By the said deadline of October 6, 2017, seven applicants who had expressed interest, qualified the criteria laid down by the CoC. However, Liberty House wasn’t one of these applicants since it hadn’t formally submitted its bid.
The process document outlining the terms, conditions, and deadlines for submission of resolution plans was issued on December 14, 2017, and then circulated only to the seven eligible candidates. Again, Liberty House wasn’t one of them.
And this very much forms the basis for why Liberty House was still able to get its application at the NCLT admitted.
Since this process document wasn’t circulated to applicants that did not submit the confidentiality undertaking and requisite fee, Liberty House claims it did not have this information given that the last date was revised more than three times within a month.
After multiple revisions, the final date for submission of bid was February 8, 2018. Liberty House, however, failed to submit its bid by the said date and the CoC disregarded its bid due to late submission.
Majority of the 84-page order by a bench comprising MM Kumar and SK Mohapatra is mostly a recording of the blame-game between Liberty House and the CoC/resolution professional.
The NCLT’s decision to allow acceptance of Liberty’s late bid has a level of statutory backing, derived through the IBBI (CIRP) Regulations. It is further founded on the conduct of the resolution professional along with the CoC.
Firstly, the NCLT observed the minutes of the third CoC meeting held on October 31, 2017, where it was decided that the process document would only be circulated to the bidders who qualified the criteria. Liberty’s oral interest had come a day before CoC meeting and its bid had come at much later stage. It was decided at the said CoC meeting that although the process document would not be circulated to Liberty House, it would not preclude Liberty House or any other potential resolution applicant from submitting a resolution plan.
Secondly, Regulation 39 of the IBBI (CIRP) Regulations postulate that the resolution applicant shall ‘endeavour’ to submit plan 30 days before expiry of the deadline.
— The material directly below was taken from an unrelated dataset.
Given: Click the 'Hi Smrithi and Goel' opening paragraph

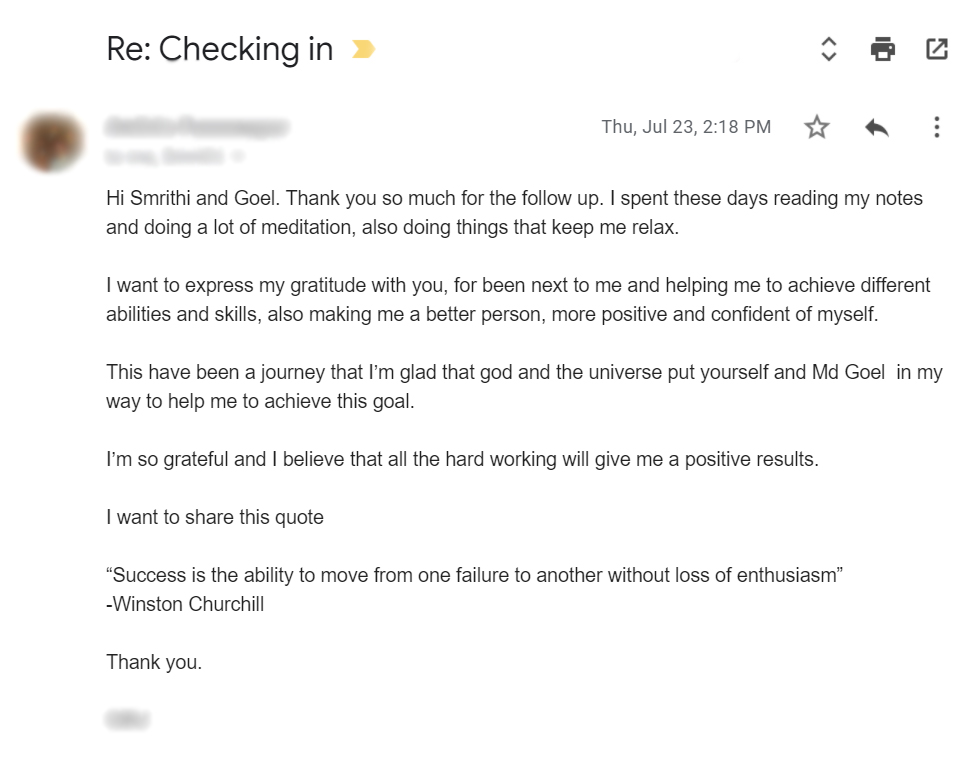Looking at the screenshot, I should (x=514, y=212).
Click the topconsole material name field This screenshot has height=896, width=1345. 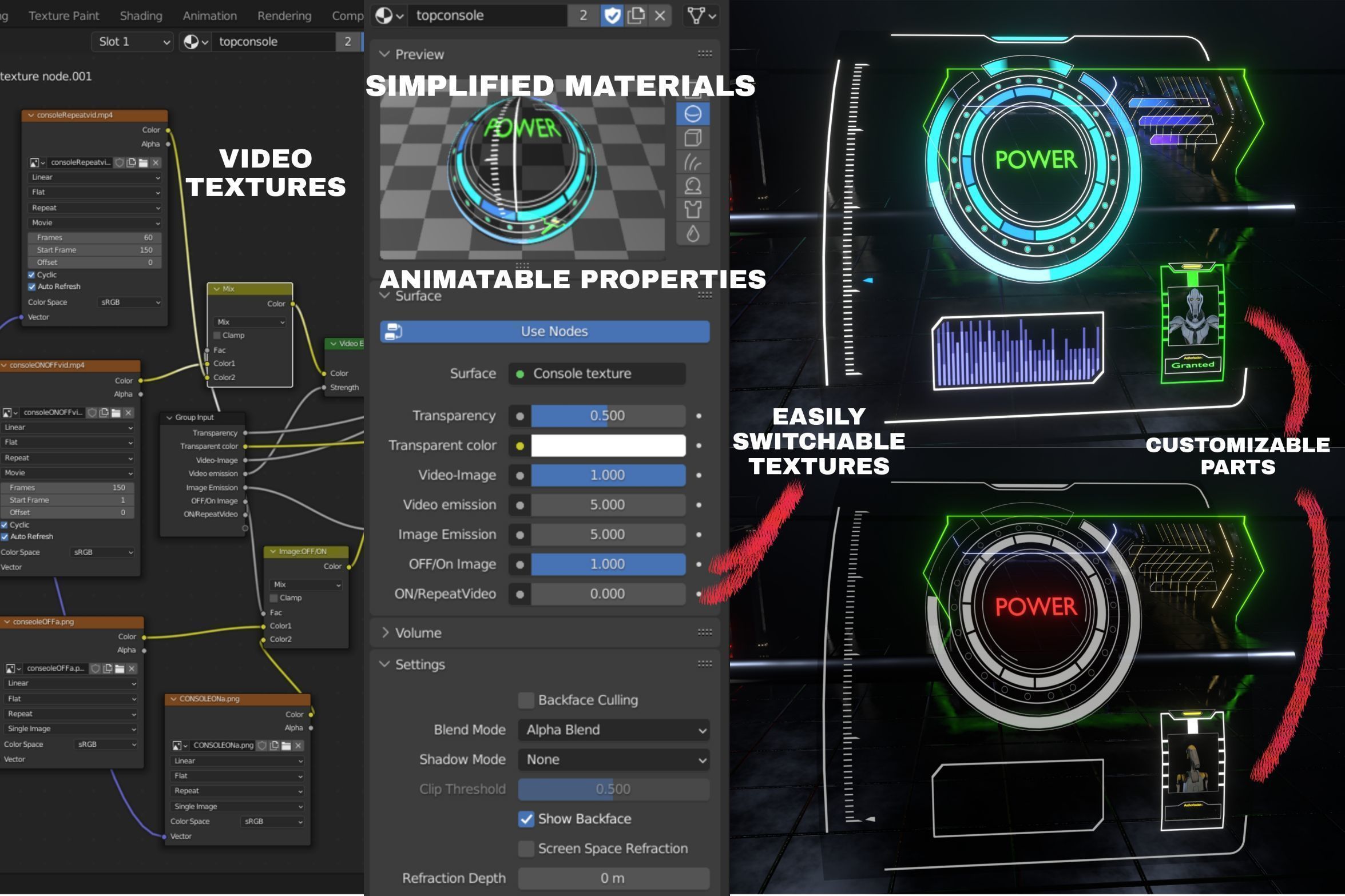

Given that after the 90-day extension, the end date was close to April 22, 2017, Liberty’s plan submission date of February 20, 2018, was well within the prescribed time frame.
The NCLT observed that the EOI process was opaque and restricted to those who qualified the eligibility criteria and that in the absence of a subsequent public notice, no timeline could be fixed and that delay was internal affairs.
There NCLT further observed that there was no intimation to the rest of the world with respect to the last date for receipt of the resolution plan.
This was despite the clear stipulation in the EOI dated September 21, 2017, according to which the detailed process and timeline for submission of resolution plans was to be separately communicated to ‘potential resolution applicants’ who met the qualification requirements as mentioned in the EOI.
The NCLT thus believed that there was no ‘level playing field’ between those who had access to the process document and other ‘potential resolution applicants’.
The NCLT, therefore, held, “The Resolution Plan of the Liberty House shall not be rejected on the ground of delay emanating from process document or any other document internally circulated by the RP or COC.”
Senior Advocates AS Chandhiok and Anand Chibbar appeared for Liberty House.
Senior Advocate Ramji Srinivasan briefed by Cyril Amarchand Mangaldas appeared for the CoC and Senior Advocate Arun Kathpalia briefed by Shardul Amarchand Mangaldas appeared for the resolution professional.
Senior Advocate Abhishek Manu Singhvi briefed by AZB & Partners Partner VP Singh appeared for Tata Steel.